Relaxing restrictive interdependence assumptions in networks
cyvy Research Project
In various fields of research, such as the social sciences, biology, and computer science, network models are often applied to help describe complex systems with many individual elements interacting. In recent years, these models have often been used to draw new conclusions from observed data. The availability of large amounts of data has promoted this development.
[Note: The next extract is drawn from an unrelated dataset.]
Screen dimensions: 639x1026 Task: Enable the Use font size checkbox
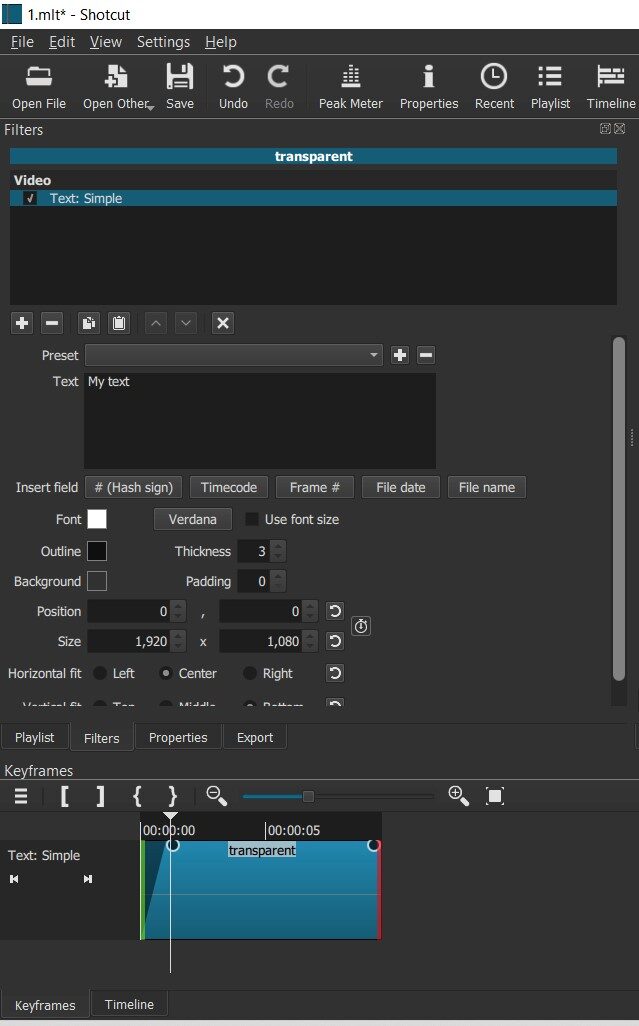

Generative models are a popular network model. Here, latent variables are introduced which integrate the scientific findings in this field of knowledge (the "domain knowledge") and capture complex interactions. However, interactions among individuals are usually so complex that they are often approximated as independent. Conditioning upon these variables, the network edges are assumed to be independent and the distribution of probabilities within the network can be simplified. The disadvantage of these models is that in some real-world scenarios, the interactions within the network are not well captured. This means that the model's mathematical description does not correspond well to what is observed in real data. The coupling between variables, which are too limited, are the main problem here. In comparison, network ensemble models do not use such latent variables, but rather network-specific variables (e.g. degree of distribution or clustering coefficient). However, these models also suffer from various problems that limit their practical application.
This project will combine certain features of the generative model and the network ensemble model with methods from statistical physics. The aim is to develop better principle-based models. In addition, the project aims to ensure that these models can be efficiently applied to concrete problems (e.g. repeatability or the simultaneous occurrence of different forms of relationships between two nodes).